The potential of the test substance to cause dermal corrosion/irritation was assessed by a single topical application of ca. 25 µL bulk volume (about 48 mg) of the undiluted test substance to a reconstructed three-dimensional human epidermis model (EpiDerm).

Due to the texture of the solid test substance the application with a sharp spoon was not possible. Therefore, a bulk volume of ca. 25 µL ground test material was formed to a flat disc matched to the size of the tissue (ca. 8 mm diameter).
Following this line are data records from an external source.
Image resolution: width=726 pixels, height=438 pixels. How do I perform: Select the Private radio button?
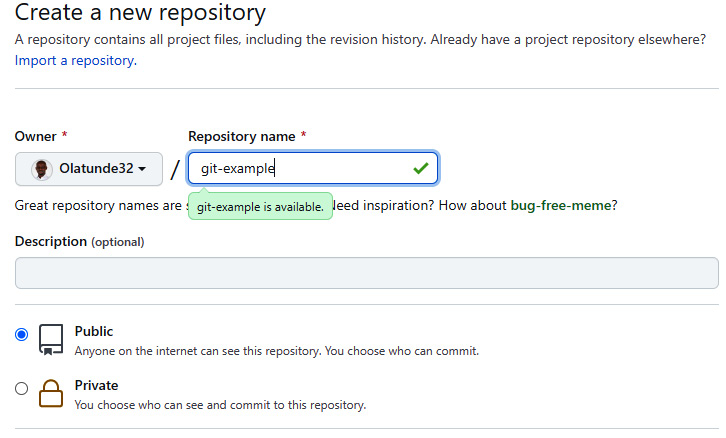click(22, 389)
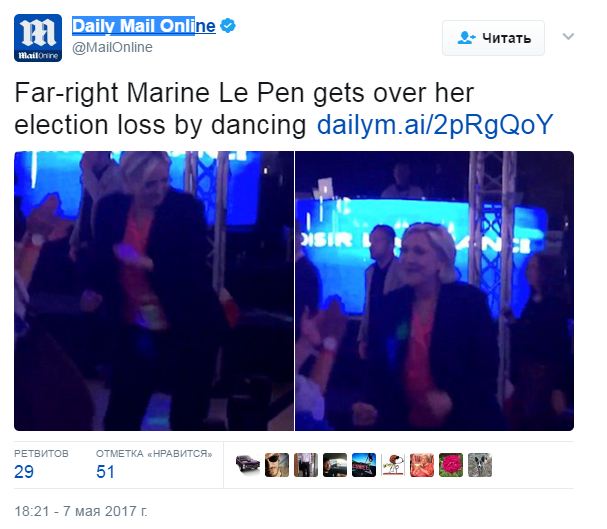The image size is (607, 529).
Task: Expand the tweet options chevron
Action: pos(568,36)
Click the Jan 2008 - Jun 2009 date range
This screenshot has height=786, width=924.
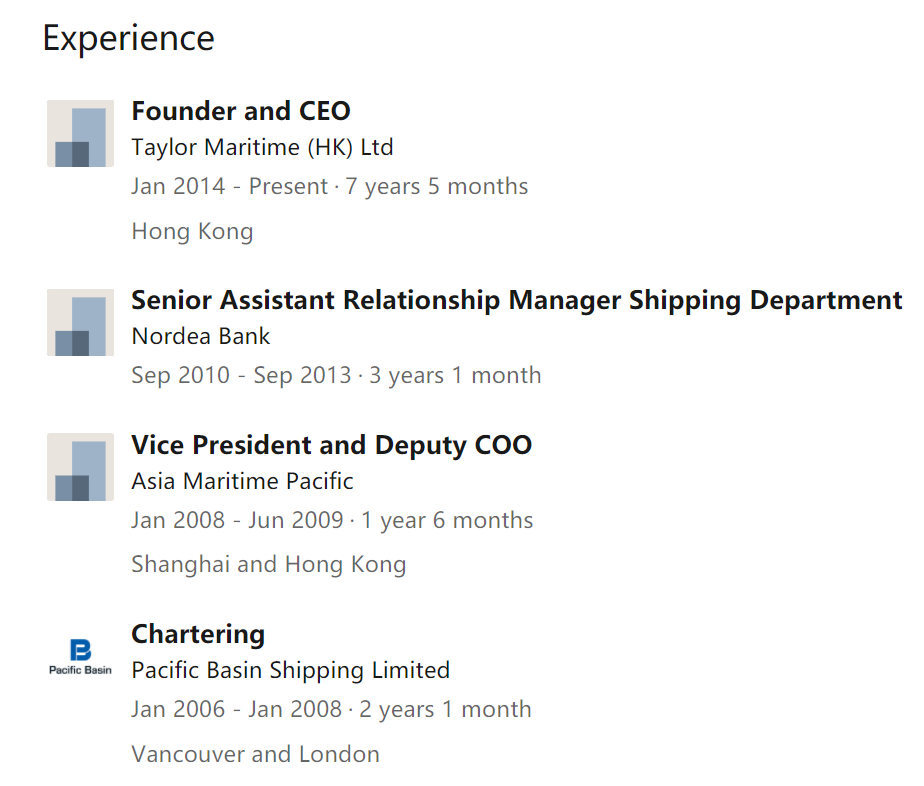(x=237, y=520)
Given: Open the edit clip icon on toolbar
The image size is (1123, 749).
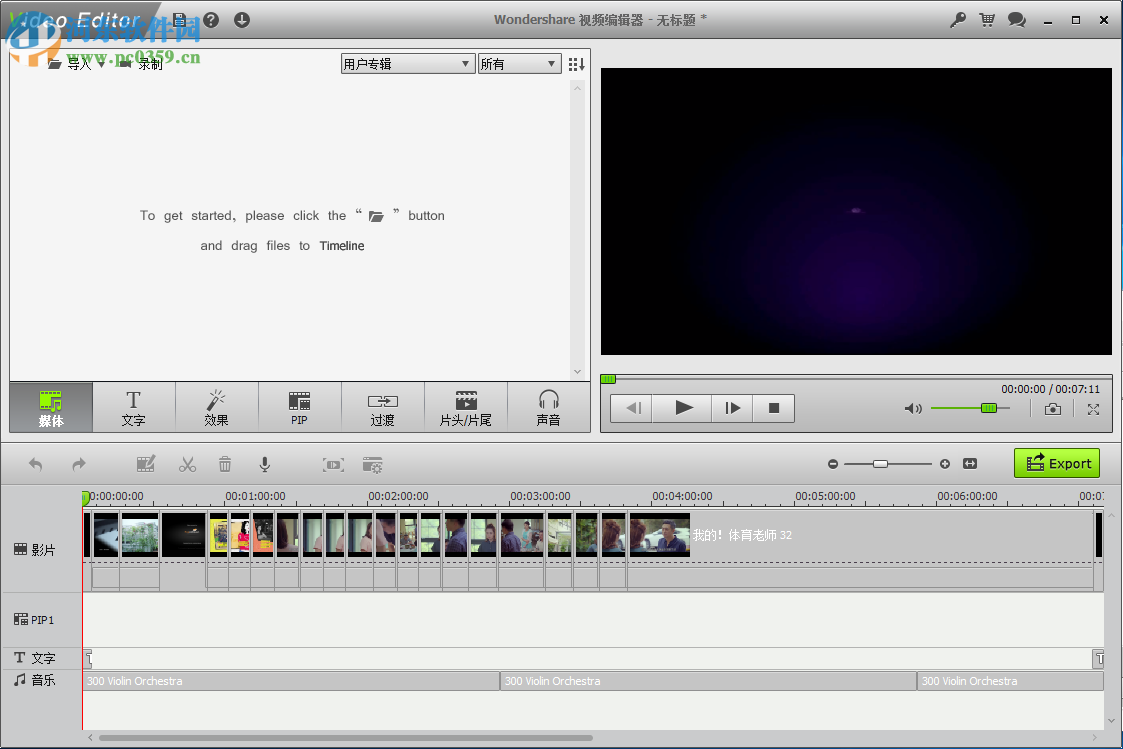Looking at the screenshot, I should point(146,464).
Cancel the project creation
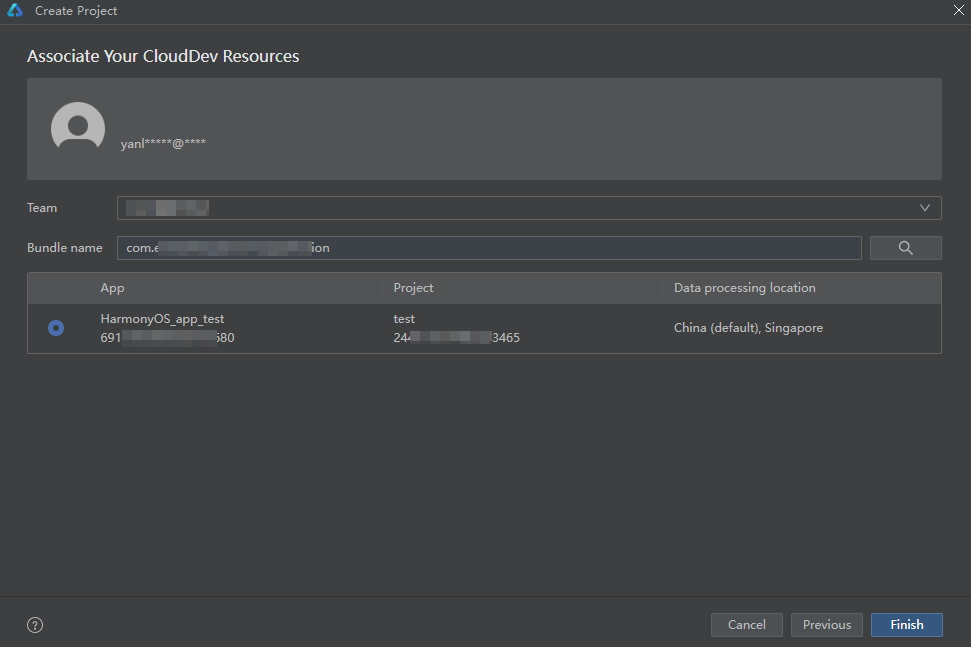 [x=746, y=625]
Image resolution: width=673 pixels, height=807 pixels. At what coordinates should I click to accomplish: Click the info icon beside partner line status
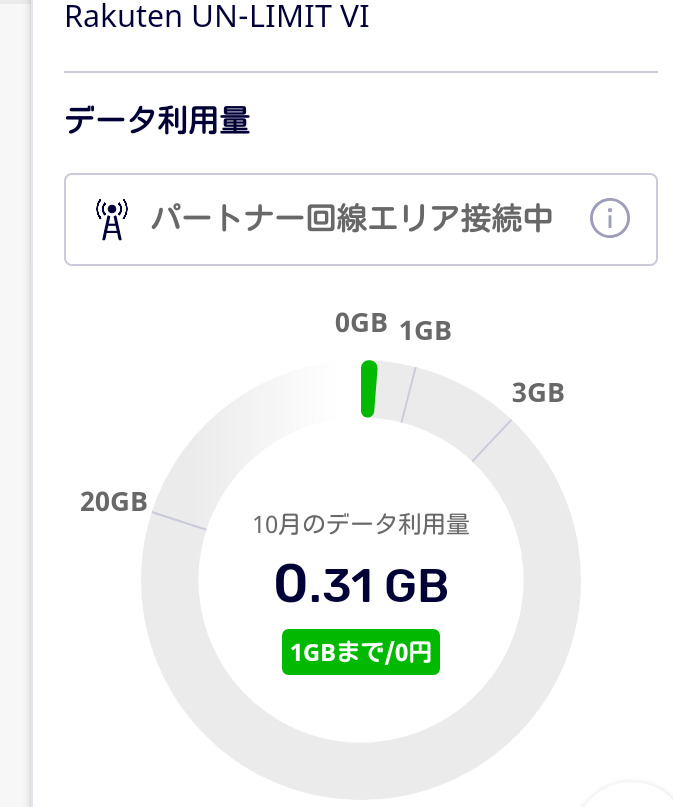point(609,218)
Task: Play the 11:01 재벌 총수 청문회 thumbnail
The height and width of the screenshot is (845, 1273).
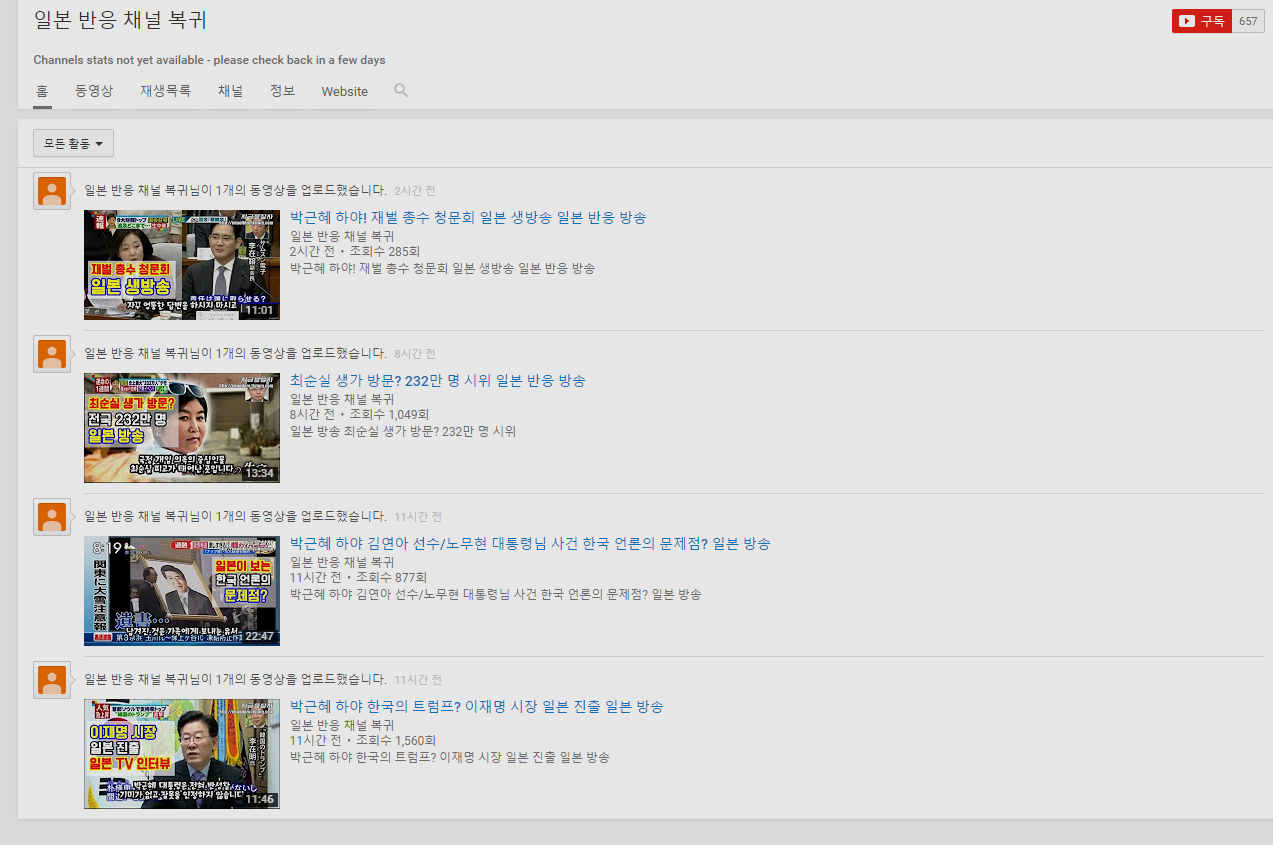Action: coord(181,264)
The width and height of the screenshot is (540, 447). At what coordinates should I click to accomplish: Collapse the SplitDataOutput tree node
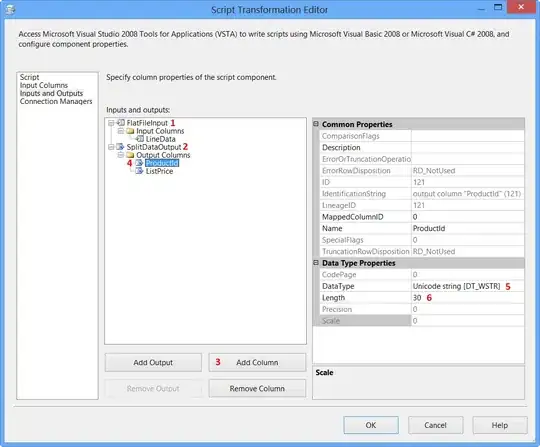(111, 147)
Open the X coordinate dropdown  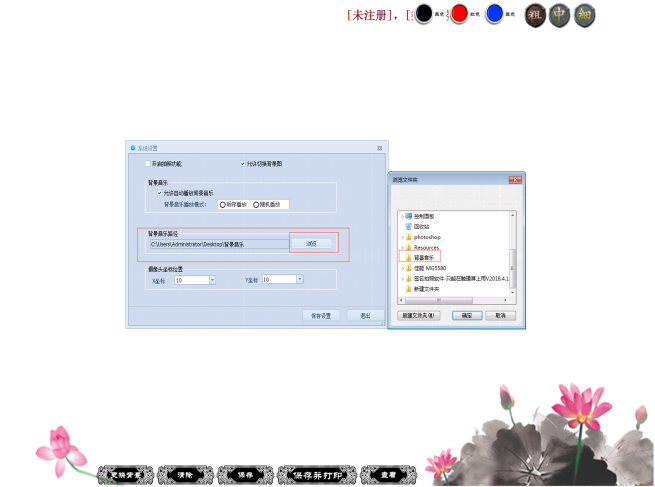tap(212, 280)
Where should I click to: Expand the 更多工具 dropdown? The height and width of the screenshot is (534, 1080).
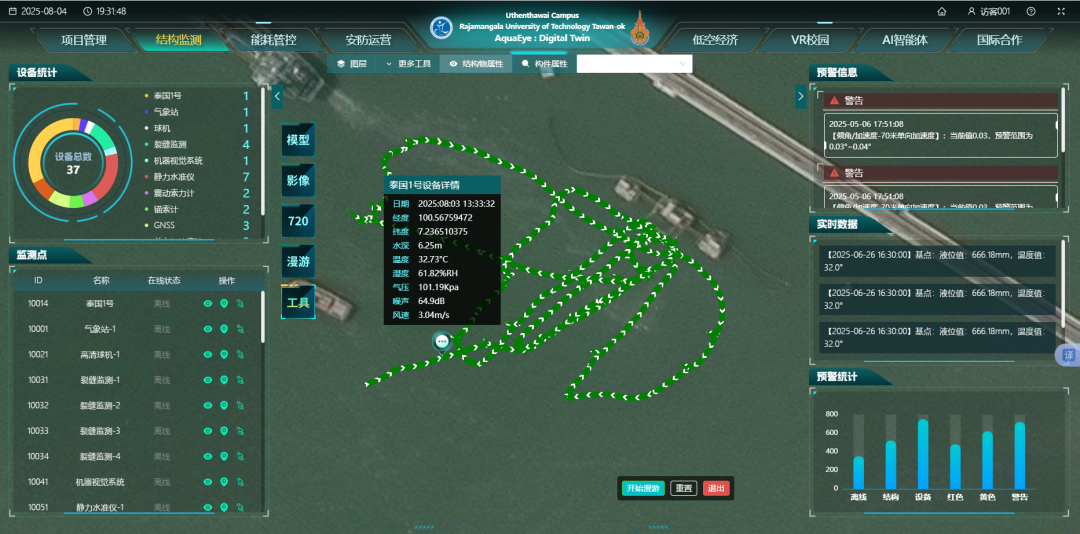[408, 64]
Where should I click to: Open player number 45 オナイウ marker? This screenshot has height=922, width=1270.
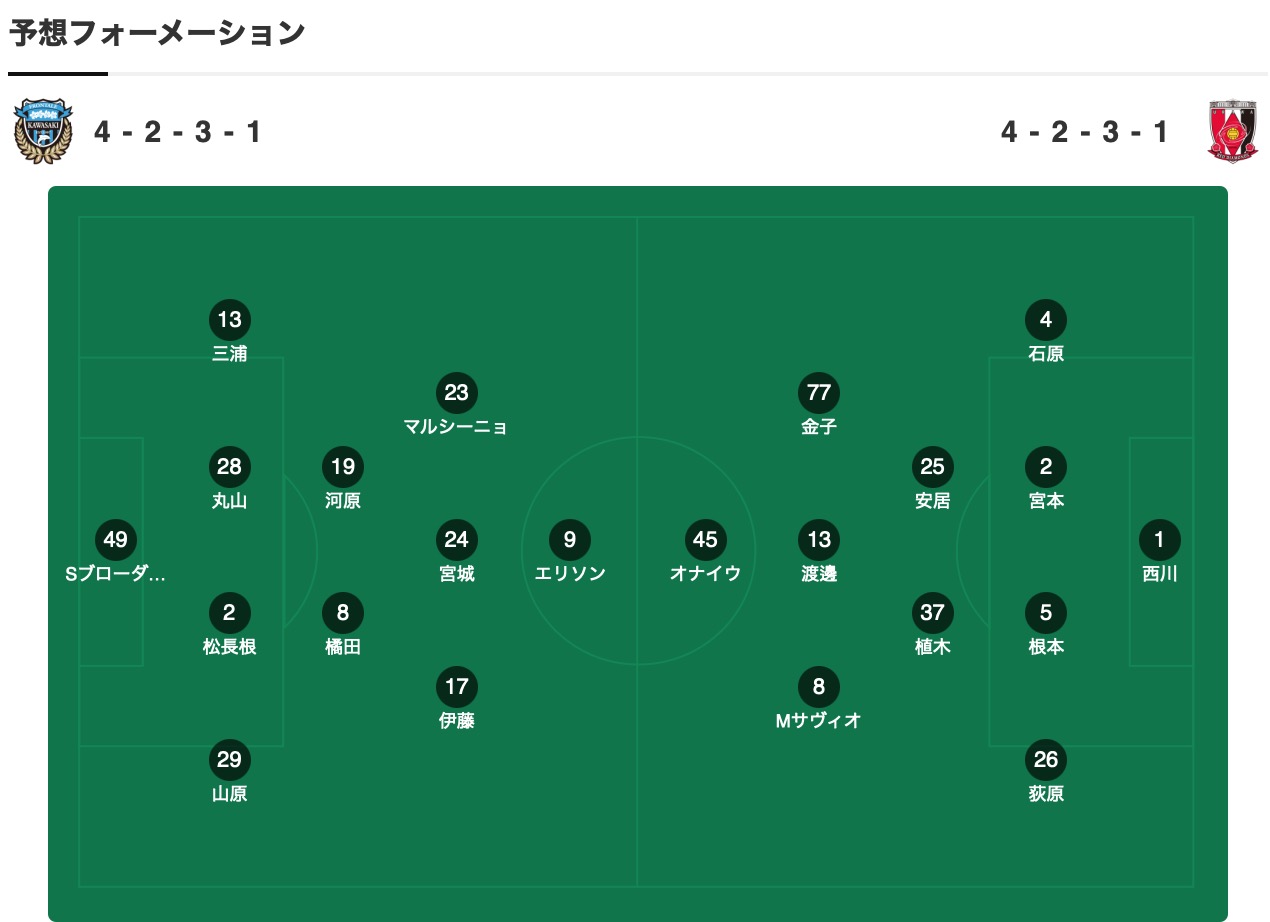click(705, 540)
The discs were applied directly to the tissue surface.

The irritation test was performed with three EpiDerm tissues which were incubated with the test substance for 1 hour followed by a 42-hour post-incubation period.

Tissue destruction was determined by measuring the metabolic activity of the tissue after exposure/post-incubation by using a colorimetric test. The reduction of mitochondrial dehydrogenase activity measured by reduced formazan production after incubation with a tetrazolium salt (MTT) was chosen as endpoint. The formazan production of the epidermal tissues treated with the test substance is compared to that of negative control tissues. The quotient of the values indicates the relative tissue viability.

The following results were obtained in the EpiDerm skin corrosion/irritation test:

The test substance is able to directly reduce MTT. Therefore, an additional MTT reduction control KC (freeze-killed control tissues) was introduced.

Results of the Irritation Test (SIT):

The final mean viability of the tissues treated with the test substance determined after an exposure period of 1 hour with an about 42-hour post-incubation was 16.5%.

Based on the results observed and by applying the evaluation criteria, it was concluded that the test material (solvent free) shows a skin irritation potential in the EpiDerm in vitro skin irritation and corrosion test strategy under the test conditions chosen.